ABOUT THIS TASK>
What you produce should be the lines from the line containing "The image size is (444, 273)." through the last line below, both ends included, reproduced exactly and without pictures.
(PROVIDED RECORDS Opens)
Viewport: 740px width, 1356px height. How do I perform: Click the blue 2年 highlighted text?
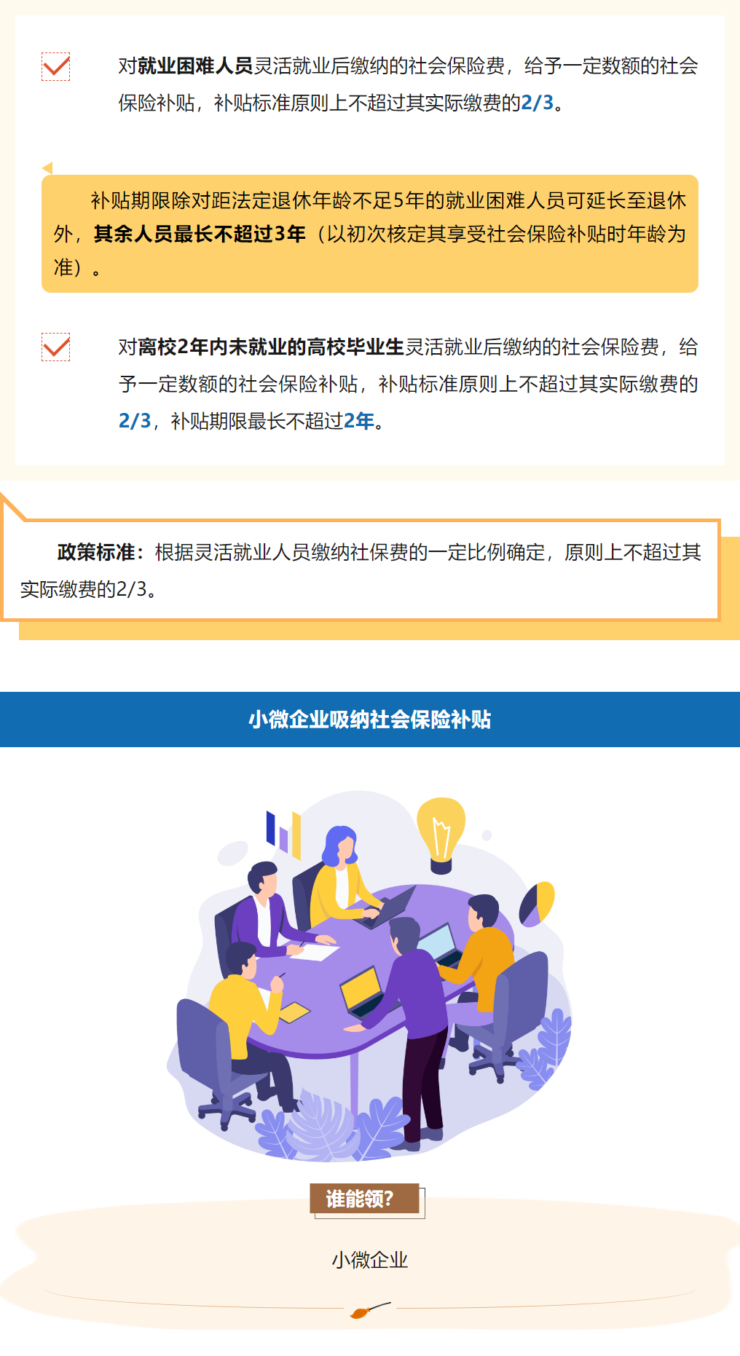[358, 421]
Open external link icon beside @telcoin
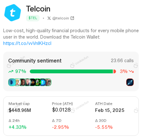This screenshot has height=139, width=142. click(x=72, y=18)
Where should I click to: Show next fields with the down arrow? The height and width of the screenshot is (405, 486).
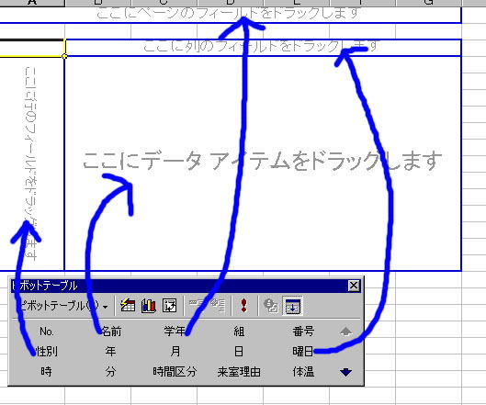pyautogui.click(x=346, y=372)
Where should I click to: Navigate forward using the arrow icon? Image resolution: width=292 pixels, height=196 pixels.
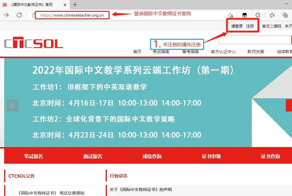[6, 15]
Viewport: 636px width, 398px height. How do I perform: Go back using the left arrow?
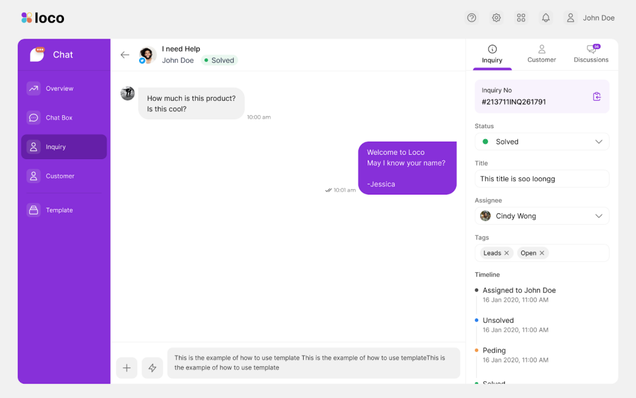tap(125, 55)
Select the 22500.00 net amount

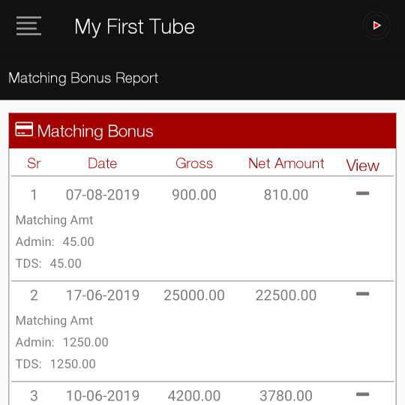click(x=286, y=295)
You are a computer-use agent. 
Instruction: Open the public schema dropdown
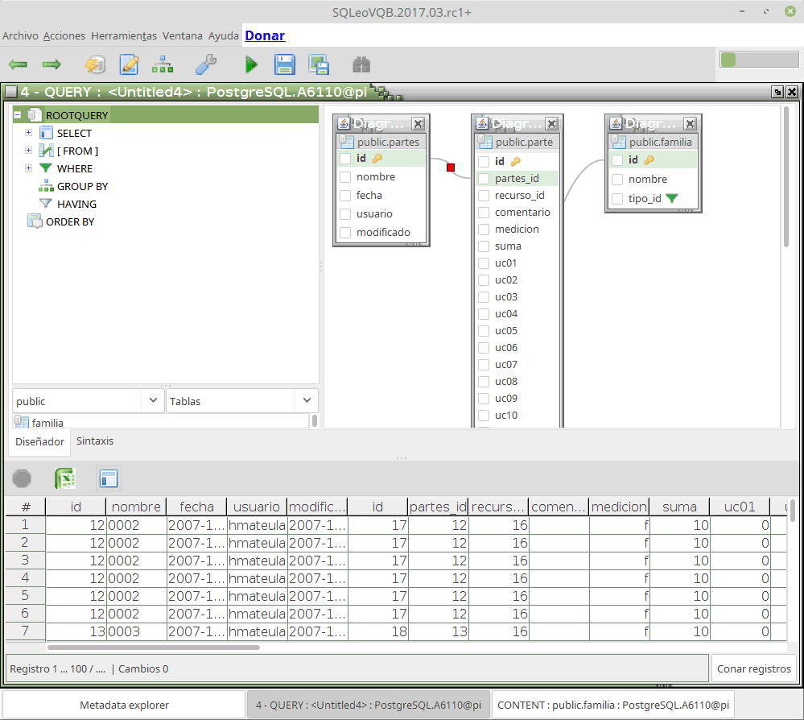click(153, 400)

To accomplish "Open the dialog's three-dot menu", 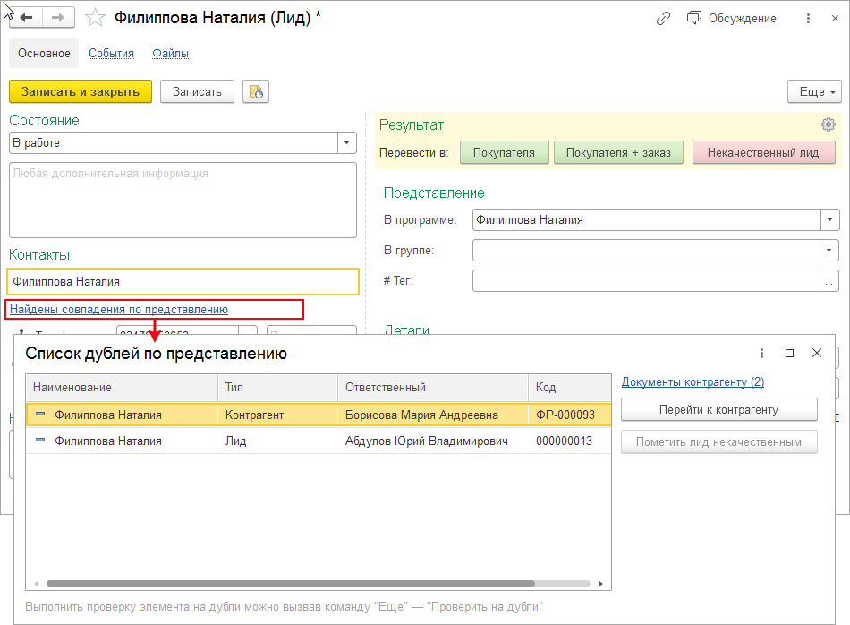I will click(x=761, y=354).
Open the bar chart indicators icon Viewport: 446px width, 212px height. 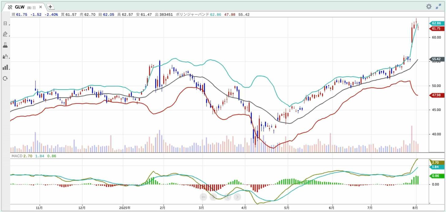[5, 67]
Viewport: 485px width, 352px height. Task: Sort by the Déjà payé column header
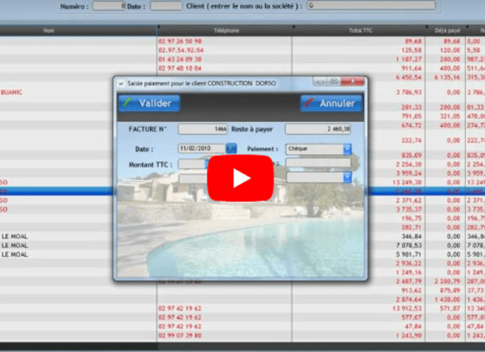click(445, 29)
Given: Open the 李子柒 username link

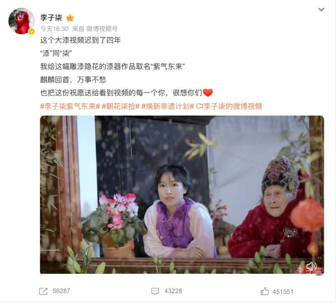Looking at the screenshot, I should [51, 18].
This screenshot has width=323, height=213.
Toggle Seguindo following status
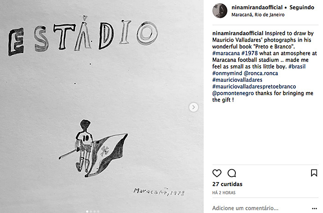302,7
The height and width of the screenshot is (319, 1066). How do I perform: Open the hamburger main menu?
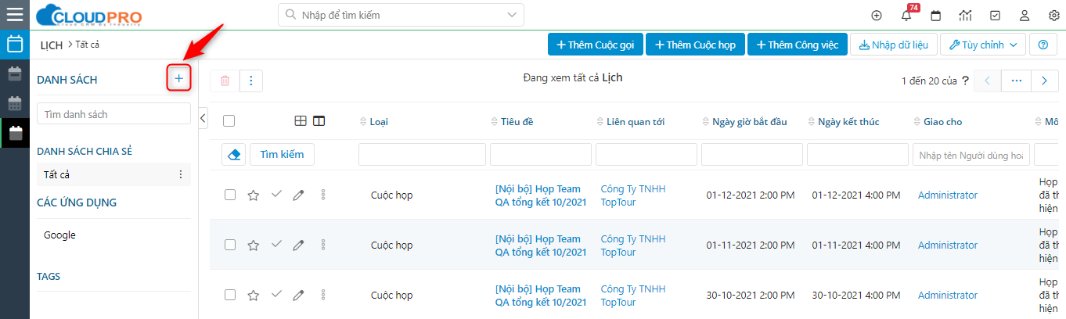click(15, 15)

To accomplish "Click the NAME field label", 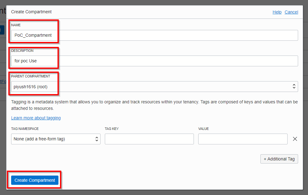I will (16, 25).
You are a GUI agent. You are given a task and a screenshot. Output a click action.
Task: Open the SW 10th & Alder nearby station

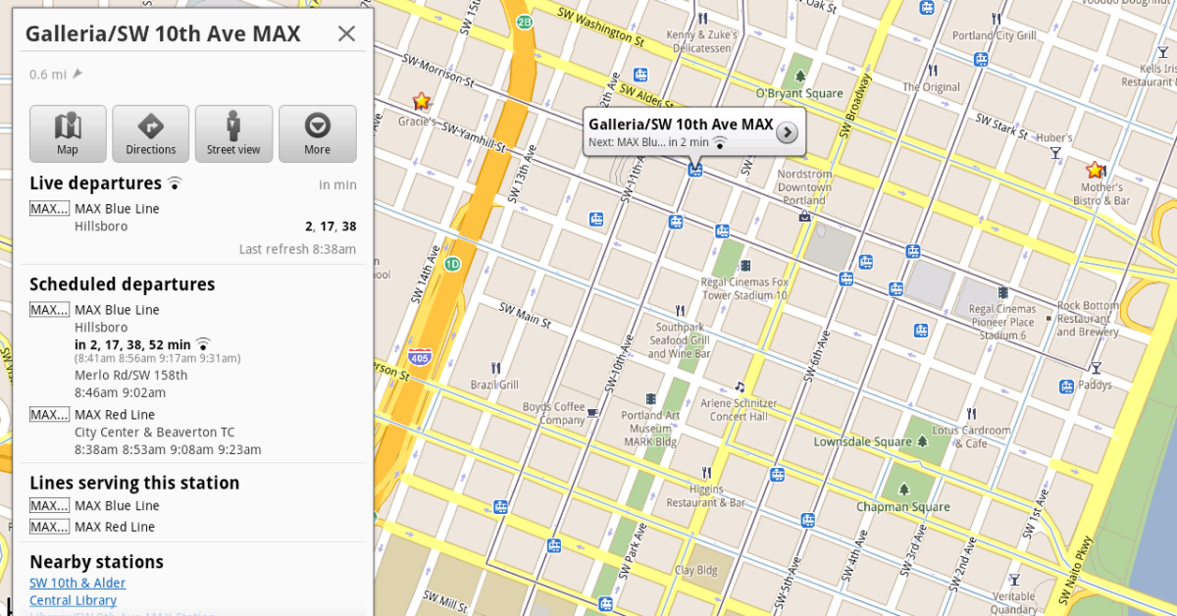click(77, 583)
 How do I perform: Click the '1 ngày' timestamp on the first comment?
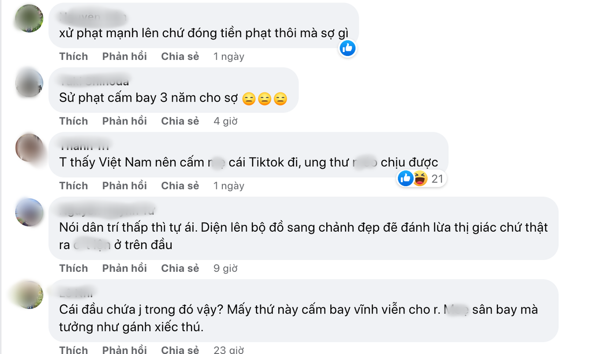click(x=228, y=56)
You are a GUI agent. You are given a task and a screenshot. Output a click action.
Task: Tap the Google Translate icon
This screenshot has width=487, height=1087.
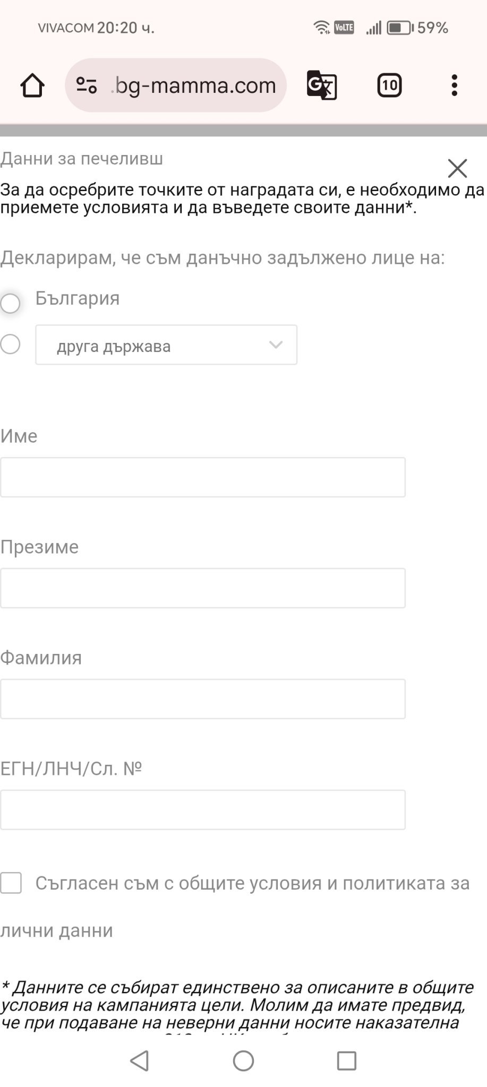(x=321, y=85)
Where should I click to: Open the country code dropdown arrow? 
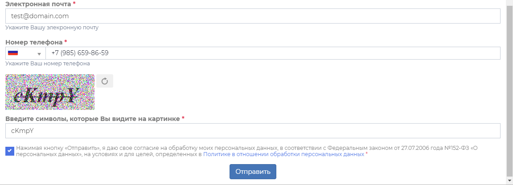(39, 53)
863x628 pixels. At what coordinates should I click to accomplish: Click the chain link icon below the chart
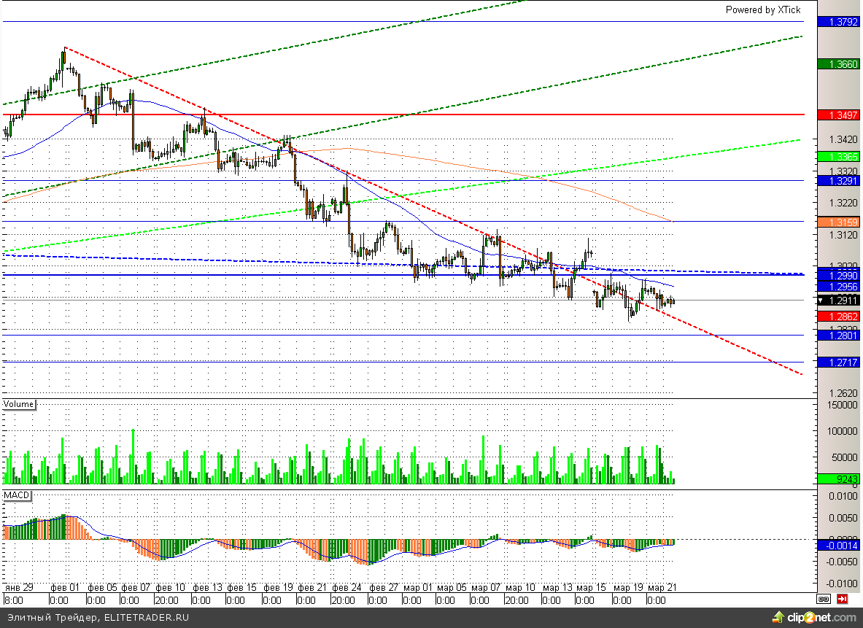click(824, 600)
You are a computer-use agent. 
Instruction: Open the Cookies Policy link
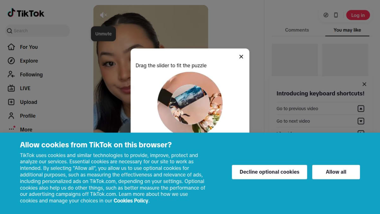pos(131,201)
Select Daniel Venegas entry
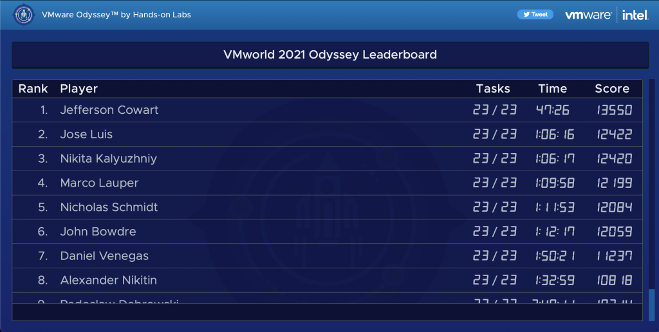Viewport: 659px width, 332px height. (x=104, y=256)
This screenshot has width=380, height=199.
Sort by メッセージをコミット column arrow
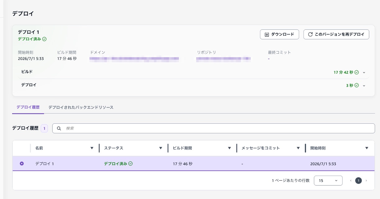(x=298, y=148)
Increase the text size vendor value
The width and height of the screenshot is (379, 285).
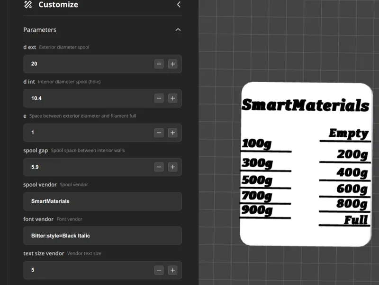click(x=172, y=270)
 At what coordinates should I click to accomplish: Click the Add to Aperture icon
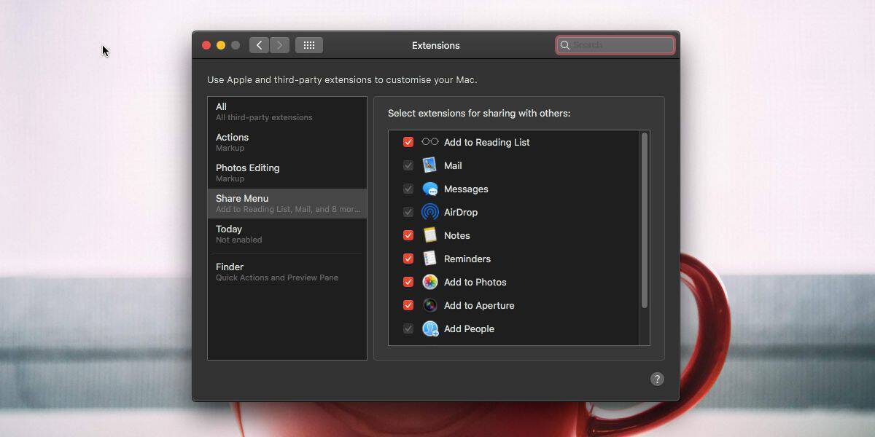430,305
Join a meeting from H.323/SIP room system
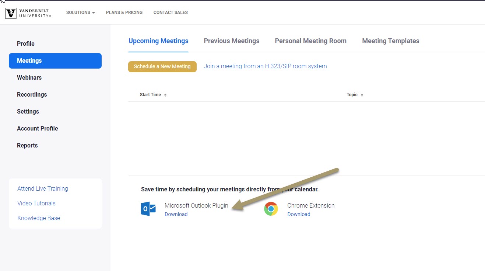This screenshot has height=271, width=485. tap(265, 66)
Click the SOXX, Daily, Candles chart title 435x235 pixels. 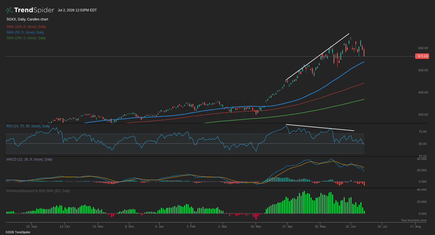pos(27,19)
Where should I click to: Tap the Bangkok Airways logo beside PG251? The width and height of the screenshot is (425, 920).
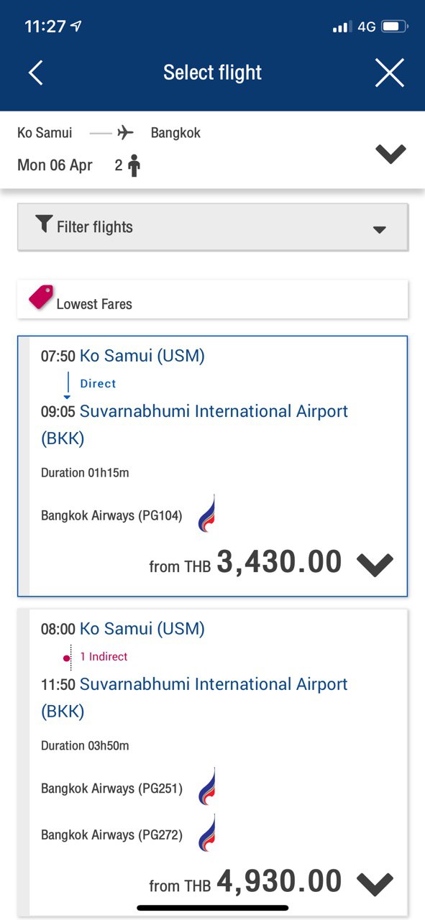pos(206,786)
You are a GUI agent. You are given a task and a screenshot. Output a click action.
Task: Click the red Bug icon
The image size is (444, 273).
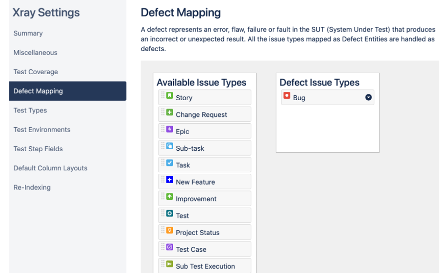coord(287,96)
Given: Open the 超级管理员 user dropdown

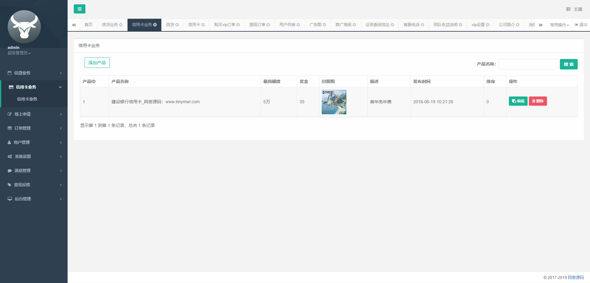Looking at the screenshot, I should (x=19, y=53).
(PROVIDED RECORDS Closes)
WRITTEN SOLUTION>
The image size is (444, 273).
coord(287,96)
Given: Open the 超级管理员 user dropdown

Looking at the screenshot, I should (x=19, y=53).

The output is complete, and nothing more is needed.